In an example implementation, if it is determined that the electronic badge is not coupled to an industrial vehicle, then the badge will function in a first mode associated with a pedestrian (i.e., pedestrian mode). For example, upon initial startup such as at the start of a shift, a worker will likely retrieve the electronic badge from a storage/charging station where the battery 308 is being recharged, e.g., in a breakroom, locker room, etc. Even if the worker is an industrial vehicle operator, the worker must first walk to the associated industrial vehicle.
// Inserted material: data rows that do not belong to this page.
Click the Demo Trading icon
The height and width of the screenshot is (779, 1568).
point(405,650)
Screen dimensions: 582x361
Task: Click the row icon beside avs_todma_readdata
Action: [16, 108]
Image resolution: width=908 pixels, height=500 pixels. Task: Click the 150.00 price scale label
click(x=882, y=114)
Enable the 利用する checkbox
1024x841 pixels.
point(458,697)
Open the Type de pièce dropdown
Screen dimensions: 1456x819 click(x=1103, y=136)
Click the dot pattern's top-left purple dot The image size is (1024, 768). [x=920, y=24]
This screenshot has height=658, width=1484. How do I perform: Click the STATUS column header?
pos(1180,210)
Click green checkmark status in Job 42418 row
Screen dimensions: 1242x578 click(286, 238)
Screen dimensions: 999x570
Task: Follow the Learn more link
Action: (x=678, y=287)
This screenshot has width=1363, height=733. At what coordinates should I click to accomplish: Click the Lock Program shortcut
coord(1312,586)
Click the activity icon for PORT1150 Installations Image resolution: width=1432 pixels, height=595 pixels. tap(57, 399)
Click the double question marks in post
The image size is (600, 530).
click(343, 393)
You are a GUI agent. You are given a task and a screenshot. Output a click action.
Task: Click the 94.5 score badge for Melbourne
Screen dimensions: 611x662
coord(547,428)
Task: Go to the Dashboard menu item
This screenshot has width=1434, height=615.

In this regard, the electronic badge can initially default to pedestrian mode.

While in the pedestrian mode, the electronic badge may count steps taken by the user, count a number of times the user bends over to lift something, determine whether the user properly lifted (e.g., with knees, not with back), give proper procedure for tasks that the user must take, etc.

If it is determined that the electronic badge is coupled to an industrial vehicle, then the badge will function in a second mode associated with the industrial vehicle (i.e., industrial vehicle mode). For example, while in (or prior to entering) the industrial vehicle mode, the electronic badge may prompt the user to determine whether the electronic badge should be used to log the user onto the industrial vehicle. If not, then the electronic badge will revert (or remain in) to pedestrian mode. If the user wants to log onto the industrial vehicle, then the electronic badge remains in (or switches to) the industrial vehicle mode and logs the user onto the industrial vehicle using the identification of the user associated with the electronic badge stored in the storage 404 space of the memory 306. In other cases, the electronic badge will log the user onto the industrial vehicle when the electronic badge detects that it is in the cradle of the industrial vehicle without prompting the user.

Where a separate cradle is not provided, the badge communicator 224 on an industrial vehicle can detect that an operator has stepped onto an industrial vehicle. Communication between an electronic badge and a badge communicator 224 can toggle the electronic badge to the second mode.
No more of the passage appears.